3. St. John’s Cemetery
Photo by Marc Gordon
Trinity’s third cemetery was located on the east side of Hudson Street between Clarkson and Leroy Street in Greenwich Village. The cemetery served as a burying ground between 1805 and 1852 for the poor and middle class. It is believed that 10,000 burials occurred there. This cemetery was associated with St. John’s Chapel on Varick Street, a magnificent example of Georgian architecture designed in 1807 by John McComb, the architect of City Hall. The Chapel fronted a park which created one of the most exclusive residential neighborhoods in New York.
To the shock of local residents, the parish sold the park to the Hudson River Rail line in 1867, which used it as a freight terminal. Subsequently, the parishioner’s attendance dwindled along with much of the residential neighborhood. The cemetery fell into a state of disrepair. After a five year legal battle the city took over the cemetery in 1895 under the Small Parks Act for conversion into a park.

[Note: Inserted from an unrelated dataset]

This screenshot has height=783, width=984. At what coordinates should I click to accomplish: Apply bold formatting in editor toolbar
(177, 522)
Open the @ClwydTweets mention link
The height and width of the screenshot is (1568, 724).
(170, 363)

In 1896 the city announced that families wishing to remove remains to do so, but only 250 graves were removed. By 1898 construction of the James J. Walker Park was completed. In 1912, the city widened Varick Street for the extension of the subway and St. John’s Chapel was demolished. James Walker Park has a softball field, swimming pool, playground, and a bocce court. Most visitors have no idea what lies below their feet. But near the fence line along Leroy Street is a remnant of what was there before. A firefighter’s memorial for two firemen belonging to the Eagle Fire Engine Company who lost their lives in the line of duty remains as a reminder of the Parks past incarnation.